Xenon in the Earth’s atmosphere also presents interesting mass-independent features. Even after correction for the mass-dependent fractionation, Earth atmospheric Xe cannot be simply attributed to Solar Xe, Chondritic Xe or a mixture of these two end-member compositions present in the Solar system. Primordial unfractionated xenon is depleted in 134Xe and 136Xe isotopes by several percents relative to Solar or Chondritic Xe. This feature has been recognized decades ago (Takaoka 1972). Interestingly, the severe 134Xe and 136Xe anomalies on Earth relative to other bodies of the solar system correspond to a deficit in r-process Xe isotopes several orders of magnitude higher than other nucleosynthetic deviations reported for refractory nuclides measured in meteorites (e.g., Kleine et al. 2020). Primordial Xe for Earth atmospheric Xe has been named “U-Xe” (Pepin 1991) and has resisted decades of investigation (Pepin 1994). Recent measurements of gases emitted by the comet 67P/Churyumov-Gerasimenko revealed that cometary xenon is also depleted in 134Xe and 136Xe relative to Solar xenon (Marty et al. 2017). This depletion is even more pronounced than for U-Xe. Mass balance calculations suggest that U-Xe could result from a mixing between 78% of Chondritic and 22% of Cometary xenon (Marty et al. 2017). The depletion in 134Xe and 136Xe suggests that comets could be depleted in r-process nuclides and that large-scale nucleosynthetic heterogeneities persisted across the Solar system (Avice et al. 2020).

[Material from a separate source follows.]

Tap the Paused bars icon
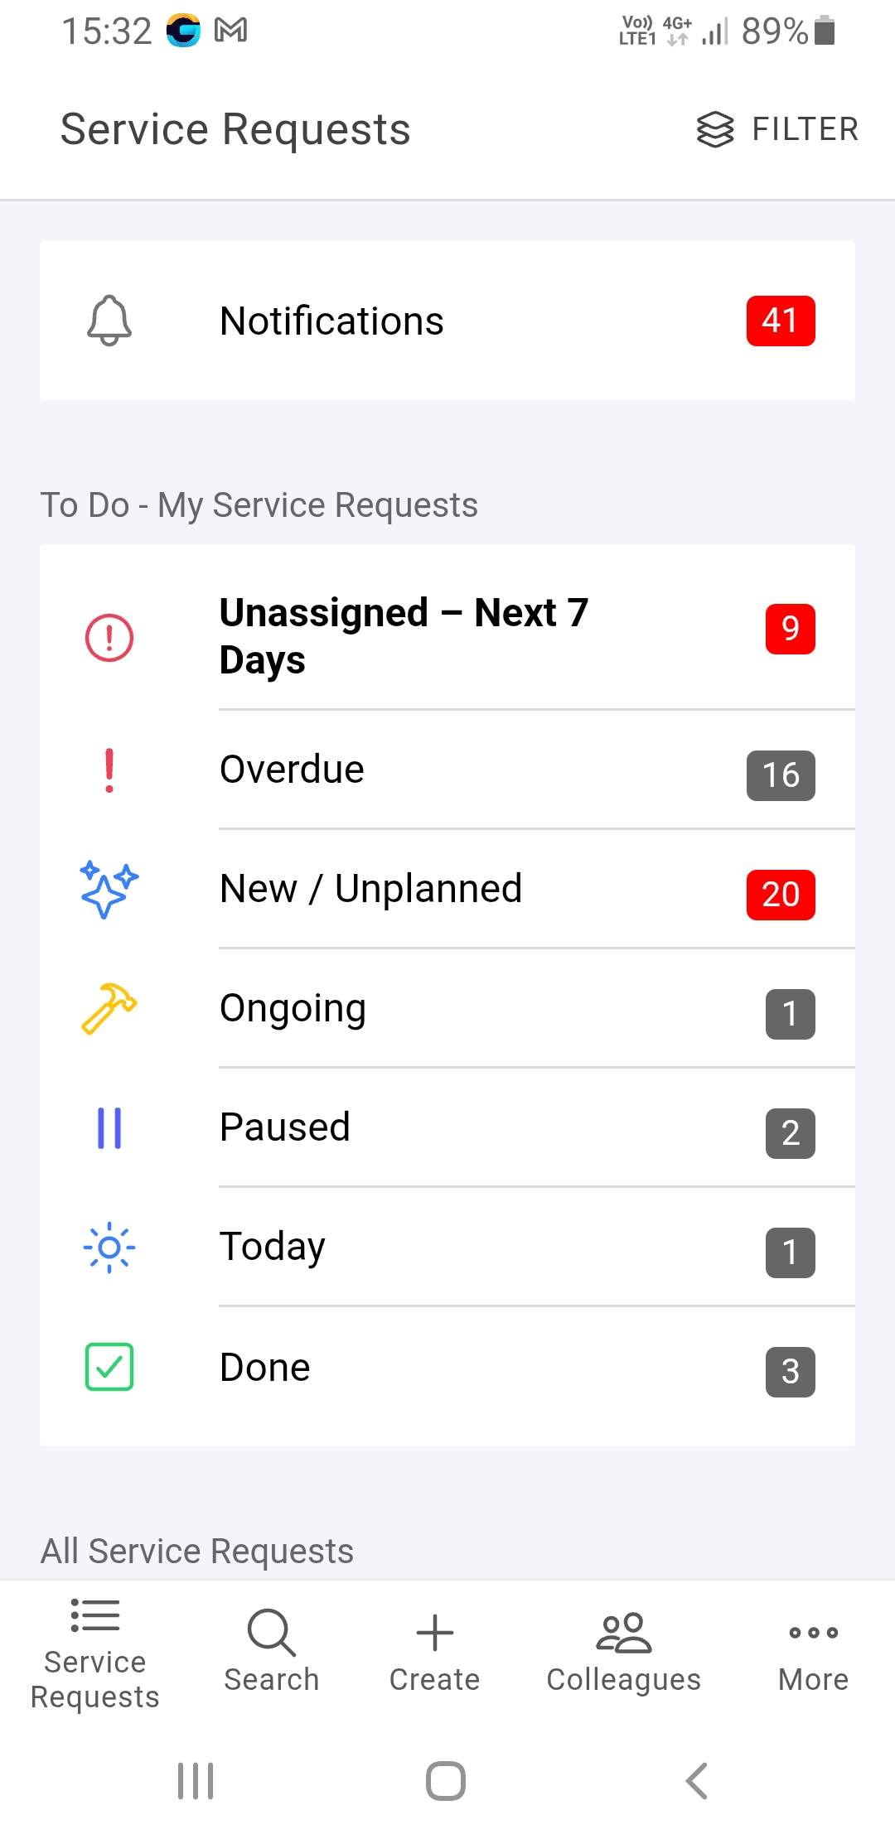This screenshot has width=895, height=1839. point(109,1128)
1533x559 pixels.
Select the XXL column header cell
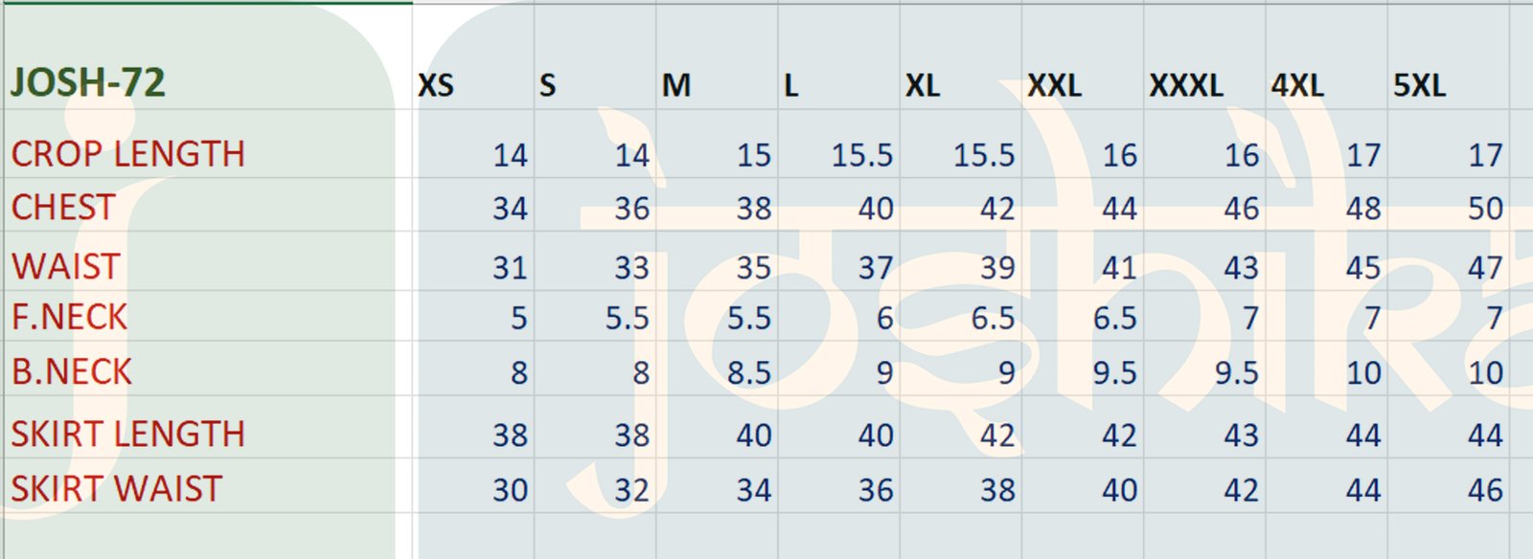pyautogui.click(x=1055, y=86)
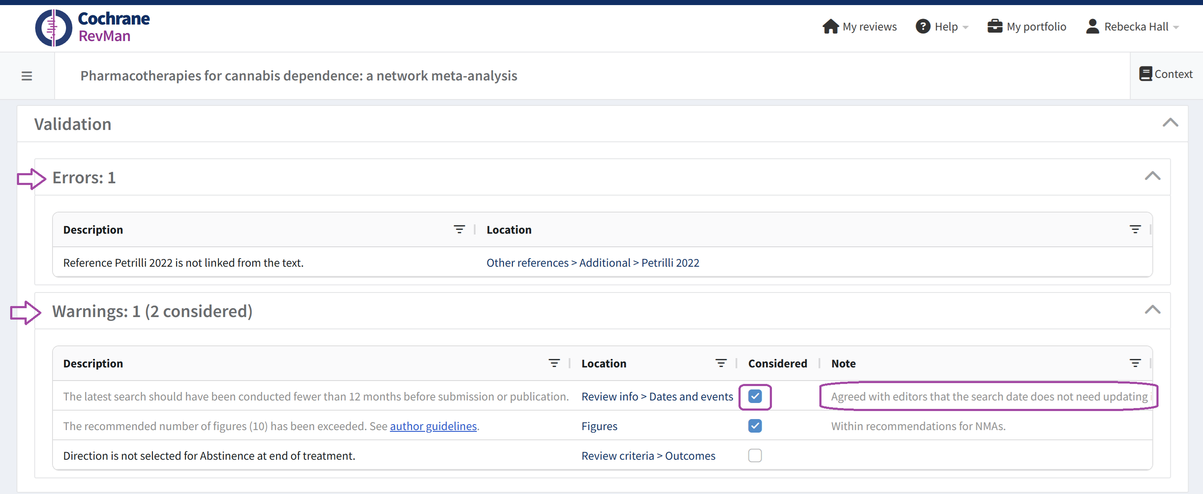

Radiogenic 129Xe produced by the decay of the short-lived radionuclide 129I (T\(_{1/2}=15.7\) Myr) sheds light on early volatile loss from planetary reservoirs. Radiogenic 129Xe excesses compared to Solar or Chondritic compositions are only generated by I/Xe fractionation within the first ≈100 Myr of Solar System history. On Earth, the mantle exhibits large 129Xe/130Xe excesses compared to chondrites, generally interpreted as evidence for significant early outgassing to generate high I/Xe ratios (e.g. Parai et al. 2019), as the solubility of iodine in silicate melts exceeds that of Xe (Musselwhite et al. 1991). Earth’s atmosphere has a low 129Xe/130Xe ratio relative to the mantle, but exhibits 129Xe excesses compared to a mass-fractionated non-radiogenic composition; an estimated 6.8 +/- 0.3 % of Earth’s atmospheric 129Xe budget is radiogenic (Porcelli and Ballentine 2002). Part of the radiogenic 129Xe in Earth’s atmosphere is derived from mantle outgassing over time: samples of Archean atmosphere show a deficit in 129Xe/130Xe compared to the modern composition after accounting for mass-dependent fractionation, providing a constraint on the rate of mantle Xe outgassing to the atmosphere, which, at the end of the Archean, could have been a least one order of magnitude than today (Avice et al. 2017; Marty et al. 2019). On Mars, the atmospheric radiogenic 129Xe excess relative to a fractionated non-radiogenic composition is much greater than on Earth (Swindle et al. 1986; Garrison and Bogard 1998) (Fig. 6). However, the mantle composition determined from the martian meteorite Chassigny exhibits almost no excess in 129Xe relative to chondrites (Ott 1988; Mathew and Marti 2001); outgassing of the mantle reservoir sampled by Chassigny cannot explain the large radiogenic excess in 129Xe in the martian atmosphere. A distinct reservoir that experienced very strong early degassing (to generate high I/Xe within the lifetime of 129I) must exist on Mars (Musselwhite et al. 1991), and outgassing of this reservoir has added radiogenic 129Xe to the martian atmosphere over time (Mathew and Marti 2001; Cassata 2017).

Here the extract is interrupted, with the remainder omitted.